• [WHAT TO WORK ON]:
In your answer, print every record exactly as it is written.
....................
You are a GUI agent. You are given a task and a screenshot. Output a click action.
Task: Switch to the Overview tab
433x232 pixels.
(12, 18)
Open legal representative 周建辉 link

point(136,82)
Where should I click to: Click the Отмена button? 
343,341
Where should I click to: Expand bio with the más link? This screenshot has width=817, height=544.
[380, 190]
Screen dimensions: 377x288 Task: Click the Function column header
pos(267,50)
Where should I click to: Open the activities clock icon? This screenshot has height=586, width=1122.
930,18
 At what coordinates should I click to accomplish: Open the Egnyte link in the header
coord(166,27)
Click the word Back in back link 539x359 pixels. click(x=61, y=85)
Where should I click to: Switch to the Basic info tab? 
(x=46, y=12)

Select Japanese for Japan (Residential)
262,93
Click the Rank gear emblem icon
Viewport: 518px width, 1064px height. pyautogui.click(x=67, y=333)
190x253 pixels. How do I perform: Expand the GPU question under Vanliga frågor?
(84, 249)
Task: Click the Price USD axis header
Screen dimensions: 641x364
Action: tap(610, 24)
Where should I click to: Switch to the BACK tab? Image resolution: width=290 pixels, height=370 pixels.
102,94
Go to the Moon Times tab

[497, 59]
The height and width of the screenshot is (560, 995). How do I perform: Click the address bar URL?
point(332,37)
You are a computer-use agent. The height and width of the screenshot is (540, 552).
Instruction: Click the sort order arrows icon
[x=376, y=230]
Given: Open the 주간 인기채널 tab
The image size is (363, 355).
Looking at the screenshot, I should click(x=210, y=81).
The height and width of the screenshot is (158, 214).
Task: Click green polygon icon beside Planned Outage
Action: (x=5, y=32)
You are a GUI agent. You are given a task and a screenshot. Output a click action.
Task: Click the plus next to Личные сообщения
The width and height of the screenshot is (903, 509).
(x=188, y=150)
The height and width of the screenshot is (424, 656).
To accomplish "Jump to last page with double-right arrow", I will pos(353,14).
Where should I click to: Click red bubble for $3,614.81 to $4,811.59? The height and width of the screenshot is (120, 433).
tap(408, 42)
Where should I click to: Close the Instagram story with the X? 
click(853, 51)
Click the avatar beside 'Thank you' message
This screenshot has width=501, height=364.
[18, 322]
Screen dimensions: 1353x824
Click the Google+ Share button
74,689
....................
• [SOLVED PROBLEM]:
You are a GUI agent. You are given a task and a screenshot. Output a click action.
Task: Switch to the Overview tab
433x232 pixels.
(12, 18)
Open legal representative 周建辉 link

point(136,82)
Where should I click to: Click the Отмена button? 
343,341
Where should I click to: Expand bio with the más link? This screenshot has width=817, height=544.
[380, 190]
Screen dimensions: 377x288 Task: Click the Function column header
pos(267,50)
Where should I click to: Open the activities clock icon? This screenshot has height=586, width=1122.
930,18
 At what coordinates should I click to accomplish: Open the Egnyte link in the header
coord(166,27)
Click the word Back in back link 539x359 pixels. click(x=61, y=85)
Where should I click to: Switch to the Basic info tab? 
(x=46, y=12)

Select Japanese for Japan (Residential)
262,93
Click the Rank gear emblem icon
Viewport: 518px width, 1064px height. pyautogui.click(x=67, y=333)
190x253 pixels. How do I perform: Expand the GPU question under Vanliga frågor?
(84, 249)
Task: Click the Price USD axis header
Screen dimensions: 641x364
Action: tap(610, 24)
Where should I click to: Switch to the BACK tab? Image resolution: width=290 pixels, height=370 pixels.
102,94
Go to the Moon Times tab

[497, 59]
The height and width of the screenshot is (560, 995). How do I perform: Click the address bar URL?
point(332,37)
You are a computer-use agent. The height and width of the screenshot is (540, 552).
Instruction: Click the sort order arrows icon
[x=376, y=230]
Given: Open the 주간 인기채널 tab
The image size is (363, 355).
Looking at the screenshot, I should click(x=210, y=81).
The height and width of the screenshot is (158, 214).
Task: Click green polygon icon beside Planned Outage
Action: (x=5, y=32)
You are a GUI agent. You are given a task and a screenshot. Output a click action.
Task: Click the plus next to Личные сообщения
The width and height of the screenshot is (903, 509).
(x=188, y=150)
The height and width of the screenshot is (424, 656).
To accomplish "Jump to last page with double-right arrow", I will pos(353,14).
Where should I click to: Click red bubble for $3,614.81 to $4,811.59? The height and width of the screenshot is (120, 433).
tap(408, 42)
Where should I click to: Close the Instagram story with the X? 
click(853, 51)
Click the avatar beside 'Thank you' message
This screenshot has width=501, height=364.
[18, 322]
Screen dimensions: 1353x824
Click the Google+ Share button
74,689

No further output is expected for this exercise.